(Element and text position data)
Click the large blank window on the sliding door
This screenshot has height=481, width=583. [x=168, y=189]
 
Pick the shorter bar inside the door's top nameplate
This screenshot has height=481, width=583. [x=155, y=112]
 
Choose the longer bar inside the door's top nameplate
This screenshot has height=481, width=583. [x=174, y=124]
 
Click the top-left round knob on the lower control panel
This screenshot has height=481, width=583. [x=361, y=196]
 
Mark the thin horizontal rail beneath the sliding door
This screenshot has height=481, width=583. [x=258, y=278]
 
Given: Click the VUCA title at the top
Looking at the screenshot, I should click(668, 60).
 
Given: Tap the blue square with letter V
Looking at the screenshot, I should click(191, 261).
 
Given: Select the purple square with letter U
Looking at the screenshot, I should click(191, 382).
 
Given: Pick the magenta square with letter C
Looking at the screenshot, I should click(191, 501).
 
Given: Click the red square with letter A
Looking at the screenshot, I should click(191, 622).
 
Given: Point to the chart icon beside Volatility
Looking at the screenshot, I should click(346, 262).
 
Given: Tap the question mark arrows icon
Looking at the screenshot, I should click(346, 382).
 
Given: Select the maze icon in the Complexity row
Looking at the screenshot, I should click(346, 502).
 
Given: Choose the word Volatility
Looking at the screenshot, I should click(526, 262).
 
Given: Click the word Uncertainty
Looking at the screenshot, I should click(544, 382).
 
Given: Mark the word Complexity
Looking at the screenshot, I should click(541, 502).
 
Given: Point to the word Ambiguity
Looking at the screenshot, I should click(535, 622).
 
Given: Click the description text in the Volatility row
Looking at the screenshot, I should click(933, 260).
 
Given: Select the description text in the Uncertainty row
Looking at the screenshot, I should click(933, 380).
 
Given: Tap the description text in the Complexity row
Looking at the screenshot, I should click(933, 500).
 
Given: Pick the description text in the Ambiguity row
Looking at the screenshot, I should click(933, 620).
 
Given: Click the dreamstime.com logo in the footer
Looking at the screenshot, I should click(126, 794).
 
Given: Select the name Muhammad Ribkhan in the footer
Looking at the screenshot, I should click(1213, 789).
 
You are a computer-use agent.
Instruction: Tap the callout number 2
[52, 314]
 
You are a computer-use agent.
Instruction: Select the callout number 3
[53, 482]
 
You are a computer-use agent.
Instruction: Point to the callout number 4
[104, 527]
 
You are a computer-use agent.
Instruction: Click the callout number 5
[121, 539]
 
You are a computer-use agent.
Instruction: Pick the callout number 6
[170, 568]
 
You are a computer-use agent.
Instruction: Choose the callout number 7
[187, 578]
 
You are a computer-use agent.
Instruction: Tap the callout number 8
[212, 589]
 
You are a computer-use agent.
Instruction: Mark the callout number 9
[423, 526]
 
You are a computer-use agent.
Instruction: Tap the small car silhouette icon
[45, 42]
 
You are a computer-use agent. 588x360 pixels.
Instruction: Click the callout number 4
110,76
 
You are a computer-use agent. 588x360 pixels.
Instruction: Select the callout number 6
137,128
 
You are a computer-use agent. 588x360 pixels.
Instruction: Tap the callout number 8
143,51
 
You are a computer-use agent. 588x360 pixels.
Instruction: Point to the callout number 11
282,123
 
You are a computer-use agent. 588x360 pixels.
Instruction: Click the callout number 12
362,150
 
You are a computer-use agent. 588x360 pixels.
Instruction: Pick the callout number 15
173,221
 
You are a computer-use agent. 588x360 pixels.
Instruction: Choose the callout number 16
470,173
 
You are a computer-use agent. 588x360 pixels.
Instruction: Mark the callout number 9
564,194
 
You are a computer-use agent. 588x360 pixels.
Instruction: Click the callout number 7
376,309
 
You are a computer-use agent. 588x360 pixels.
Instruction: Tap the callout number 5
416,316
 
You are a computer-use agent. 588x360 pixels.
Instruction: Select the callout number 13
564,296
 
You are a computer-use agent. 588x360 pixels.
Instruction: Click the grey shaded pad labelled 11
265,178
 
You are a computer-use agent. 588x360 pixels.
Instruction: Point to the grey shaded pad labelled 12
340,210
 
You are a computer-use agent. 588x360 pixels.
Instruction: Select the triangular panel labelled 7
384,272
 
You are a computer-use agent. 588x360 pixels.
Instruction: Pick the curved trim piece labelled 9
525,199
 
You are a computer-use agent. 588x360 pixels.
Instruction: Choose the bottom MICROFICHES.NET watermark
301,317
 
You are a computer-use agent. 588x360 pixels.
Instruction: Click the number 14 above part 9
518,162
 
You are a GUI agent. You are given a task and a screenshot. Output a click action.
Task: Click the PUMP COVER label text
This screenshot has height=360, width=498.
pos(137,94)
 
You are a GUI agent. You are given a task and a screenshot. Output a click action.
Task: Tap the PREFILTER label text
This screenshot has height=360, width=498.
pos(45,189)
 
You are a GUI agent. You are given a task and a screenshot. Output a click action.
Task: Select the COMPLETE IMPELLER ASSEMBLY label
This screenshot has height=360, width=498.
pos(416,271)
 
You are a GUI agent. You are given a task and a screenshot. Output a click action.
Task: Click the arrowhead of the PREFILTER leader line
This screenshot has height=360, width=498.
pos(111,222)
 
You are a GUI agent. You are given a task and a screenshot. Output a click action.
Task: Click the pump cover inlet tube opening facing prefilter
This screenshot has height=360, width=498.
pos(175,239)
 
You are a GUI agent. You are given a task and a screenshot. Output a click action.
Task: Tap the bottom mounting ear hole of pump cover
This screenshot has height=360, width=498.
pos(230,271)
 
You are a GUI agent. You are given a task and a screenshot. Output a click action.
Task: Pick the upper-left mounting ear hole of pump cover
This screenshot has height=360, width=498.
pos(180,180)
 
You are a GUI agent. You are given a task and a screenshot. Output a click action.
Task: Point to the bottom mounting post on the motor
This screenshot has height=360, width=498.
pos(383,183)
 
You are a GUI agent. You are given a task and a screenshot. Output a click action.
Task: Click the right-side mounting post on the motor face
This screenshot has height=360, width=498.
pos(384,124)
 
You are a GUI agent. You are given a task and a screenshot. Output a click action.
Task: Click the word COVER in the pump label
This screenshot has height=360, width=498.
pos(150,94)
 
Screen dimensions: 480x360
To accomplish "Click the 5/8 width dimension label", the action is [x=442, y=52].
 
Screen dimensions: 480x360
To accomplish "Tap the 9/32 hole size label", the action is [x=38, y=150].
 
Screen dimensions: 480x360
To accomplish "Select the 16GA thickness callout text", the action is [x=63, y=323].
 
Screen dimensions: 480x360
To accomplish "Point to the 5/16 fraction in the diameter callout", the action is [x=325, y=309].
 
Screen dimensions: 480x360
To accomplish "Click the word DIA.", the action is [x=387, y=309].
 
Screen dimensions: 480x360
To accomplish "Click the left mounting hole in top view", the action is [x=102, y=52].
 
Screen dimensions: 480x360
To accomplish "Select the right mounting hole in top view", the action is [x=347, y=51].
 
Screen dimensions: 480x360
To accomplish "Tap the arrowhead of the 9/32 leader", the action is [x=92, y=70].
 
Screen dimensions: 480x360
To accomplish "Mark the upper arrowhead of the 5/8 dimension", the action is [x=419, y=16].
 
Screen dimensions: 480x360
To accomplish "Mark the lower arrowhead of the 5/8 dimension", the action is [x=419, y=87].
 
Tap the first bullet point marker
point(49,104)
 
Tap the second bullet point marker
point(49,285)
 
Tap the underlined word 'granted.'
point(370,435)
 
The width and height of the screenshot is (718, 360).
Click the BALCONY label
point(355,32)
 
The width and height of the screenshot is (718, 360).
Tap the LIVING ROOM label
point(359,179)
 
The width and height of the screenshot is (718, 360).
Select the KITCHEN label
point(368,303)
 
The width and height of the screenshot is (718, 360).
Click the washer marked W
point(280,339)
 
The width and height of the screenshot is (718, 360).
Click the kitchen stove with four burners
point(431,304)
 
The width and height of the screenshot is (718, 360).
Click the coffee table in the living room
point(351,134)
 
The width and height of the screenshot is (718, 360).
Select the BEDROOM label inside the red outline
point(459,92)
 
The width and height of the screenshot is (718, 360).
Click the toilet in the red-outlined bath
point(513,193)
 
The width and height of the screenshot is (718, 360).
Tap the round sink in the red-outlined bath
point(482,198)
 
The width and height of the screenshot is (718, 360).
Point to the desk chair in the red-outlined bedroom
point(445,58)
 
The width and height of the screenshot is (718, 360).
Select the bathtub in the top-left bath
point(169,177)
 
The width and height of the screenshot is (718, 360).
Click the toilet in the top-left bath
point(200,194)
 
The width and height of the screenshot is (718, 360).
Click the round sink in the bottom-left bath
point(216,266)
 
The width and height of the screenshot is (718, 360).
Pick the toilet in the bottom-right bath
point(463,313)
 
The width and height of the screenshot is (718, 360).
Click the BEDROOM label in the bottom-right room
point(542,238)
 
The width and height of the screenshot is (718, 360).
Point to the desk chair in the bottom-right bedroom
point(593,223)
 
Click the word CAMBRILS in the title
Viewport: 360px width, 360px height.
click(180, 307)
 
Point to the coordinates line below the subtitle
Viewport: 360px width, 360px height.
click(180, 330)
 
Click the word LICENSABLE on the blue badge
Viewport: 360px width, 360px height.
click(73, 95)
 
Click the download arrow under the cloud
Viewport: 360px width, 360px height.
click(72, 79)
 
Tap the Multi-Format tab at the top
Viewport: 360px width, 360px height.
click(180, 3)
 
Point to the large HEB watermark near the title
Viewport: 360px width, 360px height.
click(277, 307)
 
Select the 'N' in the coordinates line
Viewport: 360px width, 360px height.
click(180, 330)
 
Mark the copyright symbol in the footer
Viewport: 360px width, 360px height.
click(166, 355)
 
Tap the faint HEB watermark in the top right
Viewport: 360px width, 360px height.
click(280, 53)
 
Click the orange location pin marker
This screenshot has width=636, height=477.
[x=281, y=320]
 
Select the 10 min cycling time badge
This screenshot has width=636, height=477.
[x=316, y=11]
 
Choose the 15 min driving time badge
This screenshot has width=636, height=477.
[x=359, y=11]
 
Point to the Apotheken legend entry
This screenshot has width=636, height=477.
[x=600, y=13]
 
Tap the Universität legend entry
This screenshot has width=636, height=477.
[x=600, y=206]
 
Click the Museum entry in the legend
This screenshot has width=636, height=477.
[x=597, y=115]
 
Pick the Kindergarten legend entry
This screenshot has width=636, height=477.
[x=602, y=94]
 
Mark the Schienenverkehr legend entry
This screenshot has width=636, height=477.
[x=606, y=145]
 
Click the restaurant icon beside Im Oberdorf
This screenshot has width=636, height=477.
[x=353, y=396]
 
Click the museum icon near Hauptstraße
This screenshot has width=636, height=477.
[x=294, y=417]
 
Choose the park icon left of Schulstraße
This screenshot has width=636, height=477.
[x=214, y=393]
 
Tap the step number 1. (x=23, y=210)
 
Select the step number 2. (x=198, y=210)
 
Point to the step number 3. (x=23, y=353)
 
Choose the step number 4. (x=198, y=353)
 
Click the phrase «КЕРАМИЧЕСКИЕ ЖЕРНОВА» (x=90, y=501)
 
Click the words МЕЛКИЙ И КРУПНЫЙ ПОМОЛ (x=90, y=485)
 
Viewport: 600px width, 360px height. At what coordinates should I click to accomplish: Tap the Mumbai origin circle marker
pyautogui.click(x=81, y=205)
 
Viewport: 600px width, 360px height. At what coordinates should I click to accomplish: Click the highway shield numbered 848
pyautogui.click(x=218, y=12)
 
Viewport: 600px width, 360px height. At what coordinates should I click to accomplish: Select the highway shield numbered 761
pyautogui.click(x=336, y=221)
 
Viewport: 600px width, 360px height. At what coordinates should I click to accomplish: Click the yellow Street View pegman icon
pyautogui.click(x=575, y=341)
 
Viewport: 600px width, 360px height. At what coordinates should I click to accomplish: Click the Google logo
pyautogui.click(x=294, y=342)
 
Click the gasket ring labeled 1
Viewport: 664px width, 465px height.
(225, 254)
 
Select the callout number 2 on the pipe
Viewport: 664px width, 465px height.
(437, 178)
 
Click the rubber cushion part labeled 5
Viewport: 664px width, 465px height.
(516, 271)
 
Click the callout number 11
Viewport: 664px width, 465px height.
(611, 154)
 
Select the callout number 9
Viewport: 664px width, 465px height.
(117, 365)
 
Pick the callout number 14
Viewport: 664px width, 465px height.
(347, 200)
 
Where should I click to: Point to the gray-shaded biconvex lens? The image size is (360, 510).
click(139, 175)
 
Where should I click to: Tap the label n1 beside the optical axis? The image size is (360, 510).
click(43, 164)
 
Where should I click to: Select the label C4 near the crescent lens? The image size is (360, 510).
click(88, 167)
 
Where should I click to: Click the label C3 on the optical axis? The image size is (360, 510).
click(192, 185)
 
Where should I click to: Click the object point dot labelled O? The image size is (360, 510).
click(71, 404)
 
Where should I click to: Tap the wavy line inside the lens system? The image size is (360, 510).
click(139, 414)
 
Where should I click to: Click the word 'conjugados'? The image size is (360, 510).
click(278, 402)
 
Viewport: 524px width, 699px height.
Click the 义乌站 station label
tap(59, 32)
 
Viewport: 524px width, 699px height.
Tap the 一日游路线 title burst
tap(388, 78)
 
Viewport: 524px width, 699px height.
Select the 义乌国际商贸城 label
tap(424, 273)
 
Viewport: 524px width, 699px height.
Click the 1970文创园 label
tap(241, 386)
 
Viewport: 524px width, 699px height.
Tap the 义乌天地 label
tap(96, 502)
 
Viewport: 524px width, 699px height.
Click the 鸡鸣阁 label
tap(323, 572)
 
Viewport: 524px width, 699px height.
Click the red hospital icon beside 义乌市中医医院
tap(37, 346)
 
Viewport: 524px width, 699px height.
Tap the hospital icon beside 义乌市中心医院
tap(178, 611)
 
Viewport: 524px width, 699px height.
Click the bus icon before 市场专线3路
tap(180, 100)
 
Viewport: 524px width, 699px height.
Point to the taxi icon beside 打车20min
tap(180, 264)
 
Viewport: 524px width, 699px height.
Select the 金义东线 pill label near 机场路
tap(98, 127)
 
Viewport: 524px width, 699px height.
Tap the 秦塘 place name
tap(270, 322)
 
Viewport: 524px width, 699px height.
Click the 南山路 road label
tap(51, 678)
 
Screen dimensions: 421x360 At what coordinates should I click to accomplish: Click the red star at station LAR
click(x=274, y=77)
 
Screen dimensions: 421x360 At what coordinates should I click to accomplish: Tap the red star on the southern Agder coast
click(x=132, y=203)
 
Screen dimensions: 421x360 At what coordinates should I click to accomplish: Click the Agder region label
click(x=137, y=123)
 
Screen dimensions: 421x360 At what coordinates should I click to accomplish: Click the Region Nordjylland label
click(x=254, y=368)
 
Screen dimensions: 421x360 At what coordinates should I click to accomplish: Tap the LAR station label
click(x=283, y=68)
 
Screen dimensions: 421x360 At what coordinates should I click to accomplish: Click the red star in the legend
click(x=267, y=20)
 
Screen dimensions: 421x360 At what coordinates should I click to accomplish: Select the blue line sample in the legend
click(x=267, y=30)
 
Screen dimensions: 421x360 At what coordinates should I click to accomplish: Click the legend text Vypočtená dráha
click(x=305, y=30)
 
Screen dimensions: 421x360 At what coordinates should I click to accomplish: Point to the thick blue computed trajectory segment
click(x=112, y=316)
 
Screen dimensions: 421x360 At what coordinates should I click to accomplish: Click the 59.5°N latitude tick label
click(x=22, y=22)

- _What this task involves_:
Render the listing above as a JSON list of strings, one per line with blank lines dropped, from the line with "Tap the step number 1. (x=23, y=210)" to the line with "pyautogui.click(x=336, y=221)".

- _The output_:
[
  "Tap the step number 1. (x=23, y=210)",
  "Select the step number 2. (x=198, y=210)",
  "Point to the step number 3. (x=23, y=353)",
  "Choose the step number 4. (x=198, y=353)",
  "Click the phrase «КЕРАМИЧЕСКИЕ ЖЕРНОВА» (x=90, y=501)",
  "Click the words МЕЛКИЙ И КРУПНЫЙ ПОМОЛ (x=90, y=485)",
  "Viewport: 600px width, 360px height. At what coordinates should I click to accomplish: Tap the Mumbai origin circle marker",
  "pyautogui.click(x=81, y=205)",
  "Viewport: 600px width, 360px height. At what coordinates should I click to accomplish: Click the highway shield numbered 848",
  "pyautogui.click(x=218, y=12)",
  "Viewport: 600px width, 360px height. At what coordinates should I click to accomplish: Select the highway shield numbered 761",
  "pyautogui.click(x=336, y=221)"
]